Copy out every one of the entries below verbatim, character for character.
begin SUPPLIED ENTRIES
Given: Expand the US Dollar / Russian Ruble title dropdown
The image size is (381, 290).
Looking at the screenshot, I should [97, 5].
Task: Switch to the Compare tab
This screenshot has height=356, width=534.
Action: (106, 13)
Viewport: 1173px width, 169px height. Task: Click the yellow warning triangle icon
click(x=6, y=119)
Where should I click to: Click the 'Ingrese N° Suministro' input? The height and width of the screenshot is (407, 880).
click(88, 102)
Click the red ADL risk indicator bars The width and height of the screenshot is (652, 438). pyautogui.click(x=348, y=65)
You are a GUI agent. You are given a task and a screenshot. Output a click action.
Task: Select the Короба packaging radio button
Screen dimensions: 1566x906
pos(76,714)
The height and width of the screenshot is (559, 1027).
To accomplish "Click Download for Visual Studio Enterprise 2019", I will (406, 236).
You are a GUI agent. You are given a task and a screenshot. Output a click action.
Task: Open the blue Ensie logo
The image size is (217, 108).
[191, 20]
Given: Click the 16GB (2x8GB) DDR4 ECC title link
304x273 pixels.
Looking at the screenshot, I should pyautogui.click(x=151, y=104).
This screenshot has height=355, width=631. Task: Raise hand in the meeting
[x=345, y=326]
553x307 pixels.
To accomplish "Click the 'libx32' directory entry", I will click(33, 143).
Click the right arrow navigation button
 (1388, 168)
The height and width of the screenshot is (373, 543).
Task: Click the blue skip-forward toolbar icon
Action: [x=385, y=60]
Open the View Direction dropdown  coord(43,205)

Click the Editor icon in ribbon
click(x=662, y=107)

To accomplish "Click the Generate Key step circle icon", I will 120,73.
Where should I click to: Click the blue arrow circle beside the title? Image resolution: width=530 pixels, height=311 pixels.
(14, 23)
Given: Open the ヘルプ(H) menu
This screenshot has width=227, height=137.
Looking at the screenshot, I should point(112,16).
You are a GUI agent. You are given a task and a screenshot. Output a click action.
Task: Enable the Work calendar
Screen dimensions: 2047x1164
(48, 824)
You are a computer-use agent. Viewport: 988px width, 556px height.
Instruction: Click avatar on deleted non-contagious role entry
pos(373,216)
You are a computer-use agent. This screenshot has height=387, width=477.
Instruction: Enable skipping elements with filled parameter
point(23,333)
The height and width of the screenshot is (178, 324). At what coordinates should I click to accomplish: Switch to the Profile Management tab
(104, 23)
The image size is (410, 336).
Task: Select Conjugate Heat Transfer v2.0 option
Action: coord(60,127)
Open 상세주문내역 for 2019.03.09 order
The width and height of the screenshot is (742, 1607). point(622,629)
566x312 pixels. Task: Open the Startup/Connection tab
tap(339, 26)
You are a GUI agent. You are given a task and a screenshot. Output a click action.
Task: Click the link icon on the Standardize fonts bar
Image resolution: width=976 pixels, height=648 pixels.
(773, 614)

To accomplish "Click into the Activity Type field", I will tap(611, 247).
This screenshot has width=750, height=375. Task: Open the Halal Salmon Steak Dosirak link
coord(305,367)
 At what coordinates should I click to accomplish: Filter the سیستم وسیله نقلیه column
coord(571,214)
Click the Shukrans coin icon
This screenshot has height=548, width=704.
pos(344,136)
end SUPPLIED ENTRIES
### THE RESULT
Given: Expand the US Dollar / Russian Ruble title dropdown
The image size is (381, 290).
Looking at the screenshot, I should [97, 5].
Task: Switch to the Compare tab
This screenshot has height=356, width=534.
Action: (106, 13)
Viewport: 1173px width, 169px height. Task: Click the yellow warning triangle icon
click(x=6, y=119)
Where should I click to: Click the 'Ingrese N° Suministro' input? The height and width of the screenshot is (407, 880).
click(88, 102)
Click the red ADL risk indicator bars The width and height of the screenshot is (652, 438). pyautogui.click(x=348, y=65)
You are a GUI agent. You are given a task and a screenshot. Output a click action.
Task: Select the Короба packaging radio button
Screen dimensions: 1566x906
pos(76,714)
The height and width of the screenshot is (559, 1027).
To accomplish "Click Download for Visual Studio Enterprise 2019", I will (406, 236).
You are a GUI agent. You are given a task and a screenshot. Output a click action.
Task: Open the blue Ensie logo
The image size is (217, 108).
[191, 20]
Given: Click the 16GB (2x8GB) DDR4 ECC title link
304x273 pixels.
Looking at the screenshot, I should pyautogui.click(x=151, y=104).
This screenshot has height=355, width=631. Task: Raise hand in the meeting
[x=345, y=326]
553x307 pixels.
To accomplish "Click the 'libx32' directory entry", I will click(33, 143).
Click the right arrow navigation button
 (1388, 168)
The height and width of the screenshot is (373, 543).
Task: Click the blue skip-forward toolbar icon
Action: [x=385, y=60]
Open the View Direction dropdown  coord(43,205)

Click the Editor icon in ribbon
click(x=662, y=107)

To accomplish "Click the Generate Key step circle icon", I will 120,73.
Where should I click to: Click the blue arrow circle beside the title? Image resolution: width=530 pixels, height=311 pixels.
(14, 23)
Given: Open the ヘルプ(H) menu
This screenshot has width=227, height=137.
Looking at the screenshot, I should point(112,16).
You are a GUI agent. You are given a task and a screenshot. Output a click action.
Task: Enable the Work calendar
Screen dimensions: 2047x1164
(48, 824)
You are a computer-use agent. Viewport: 988px width, 556px height.
Instruction: Click avatar on deleted non-contagious role entry
pos(373,216)
You are a computer-use agent. This screenshot has height=387, width=477.
Instruction: Enable skipping elements with filled parameter
point(23,333)
The height and width of the screenshot is (178, 324). At what coordinates should I click to accomplish: Switch to the Profile Management tab
(104, 23)
The image size is (410, 336).
Task: Select Conjugate Heat Transfer v2.0 option
Action: coord(60,127)
Open 상세주문내역 for 2019.03.09 order
The width and height of the screenshot is (742, 1607). point(622,629)
566x312 pixels. Task: Open the Startup/Connection tab
tap(339, 26)
You are a GUI agent. You are given a task and a screenshot. Output a click action.
Task: Click the link icon on the Standardize fonts bar
Image resolution: width=976 pixels, height=648 pixels.
(773, 614)

To accomplish "Click into the Activity Type field", I will tap(611, 247).
This screenshot has width=750, height=375. Task: Open the Halal Salmon Steak Dosirak link
coord(305,367)
 At what coordinates should I click to accomplish: Filter the سیستم وسیله نقلیه column
coord(571,214)
Click the Shukrans coin icon
This screenshot has height=548, width=704.
pos(344,136)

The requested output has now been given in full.